This article is from the archive of The New York Sun before the launch of its new website in 2022. The Sun has neither altered nor updated such articles but will seek to correct any errors, mis-categorizations or other problems introduced during transfer.
A lack of luster surely isn’t what the ACC had in mind when it added Miami, Virginia Tech, and Boston College from the Big East. Instead of a 12-team super-conference that rivals the SEC, the ACC has watched as its marquee programs — Miami and Florida State — have sunk into a period of sustained mediocrity. At the same time, none of the conference’s other members have emerged to become regular title contenders. There is no better symbol of the league’s struggles than the yawning sections of empty seats at its last two championship games in Jacksonville.
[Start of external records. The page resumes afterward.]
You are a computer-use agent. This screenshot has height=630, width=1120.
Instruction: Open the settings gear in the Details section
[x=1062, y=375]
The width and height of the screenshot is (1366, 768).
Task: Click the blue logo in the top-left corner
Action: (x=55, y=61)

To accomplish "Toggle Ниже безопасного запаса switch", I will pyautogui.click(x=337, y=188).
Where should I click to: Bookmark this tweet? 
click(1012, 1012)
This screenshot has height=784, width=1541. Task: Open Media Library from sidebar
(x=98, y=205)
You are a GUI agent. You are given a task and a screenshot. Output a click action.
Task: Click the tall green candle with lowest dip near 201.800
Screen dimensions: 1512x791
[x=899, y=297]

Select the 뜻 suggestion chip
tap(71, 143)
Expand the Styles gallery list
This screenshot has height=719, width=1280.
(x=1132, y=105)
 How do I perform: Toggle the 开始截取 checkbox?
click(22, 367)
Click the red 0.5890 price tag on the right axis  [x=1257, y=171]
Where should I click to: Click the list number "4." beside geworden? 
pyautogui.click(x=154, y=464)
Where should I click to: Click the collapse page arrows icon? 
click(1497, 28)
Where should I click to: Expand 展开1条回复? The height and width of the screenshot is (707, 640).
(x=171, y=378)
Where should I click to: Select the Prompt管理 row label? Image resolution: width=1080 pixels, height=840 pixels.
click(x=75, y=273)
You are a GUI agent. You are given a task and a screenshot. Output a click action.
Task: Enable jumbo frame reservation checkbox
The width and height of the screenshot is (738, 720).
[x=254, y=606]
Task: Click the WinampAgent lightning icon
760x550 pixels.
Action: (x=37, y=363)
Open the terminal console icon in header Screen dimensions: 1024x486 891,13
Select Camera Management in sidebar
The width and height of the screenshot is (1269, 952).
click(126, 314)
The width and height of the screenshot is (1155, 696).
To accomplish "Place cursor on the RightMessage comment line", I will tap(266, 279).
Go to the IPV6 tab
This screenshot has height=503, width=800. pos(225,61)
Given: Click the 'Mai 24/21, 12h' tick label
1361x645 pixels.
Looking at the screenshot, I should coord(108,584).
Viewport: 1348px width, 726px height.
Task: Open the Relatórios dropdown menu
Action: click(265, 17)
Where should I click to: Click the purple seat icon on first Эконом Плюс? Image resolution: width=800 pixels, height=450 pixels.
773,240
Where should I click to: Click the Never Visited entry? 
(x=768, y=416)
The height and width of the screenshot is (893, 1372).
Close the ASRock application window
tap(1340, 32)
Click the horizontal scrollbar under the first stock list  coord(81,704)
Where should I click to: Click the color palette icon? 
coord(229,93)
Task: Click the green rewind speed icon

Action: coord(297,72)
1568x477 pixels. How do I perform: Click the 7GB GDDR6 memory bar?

The struggles of the Hurricanes and Seminoles in recent seasons are largely attributable to poor quarterback play; indeed, the conference as a whole is bereft of talent at the position. One of the main reasons that Clemson is favored to capture its first league crown in 17 years is that it has Cullen Harper under center. The senior is coming off a season in which he threw for 2,991 yards, with 27 TDs and just six interceptions. The Tigers also have perhaps the nation’s best running back tandem in James Davis and C.J. Spiller. They have a history of inconsistency under coach Tommy Bowden, often looking like national-title contenders one week, before falling to a seemingly overmatched opponent the next.
Clemson is the clear favorite in the Atlantic Division, though it could face a challenge from plucky Wake Forest if quarterback Riley Skinner can stay healthy. Florida State remains an enigma, vastly underperforming its talent level, and the biggest drama in Tallahassee this season is likely to be the future of legendary coach Bobby Bowden. Virginia Tech has the talent to walk away with the Coastal Division, but don’t be surprised if North Carolina makes a significant leap in coach Butch Davis’s second season.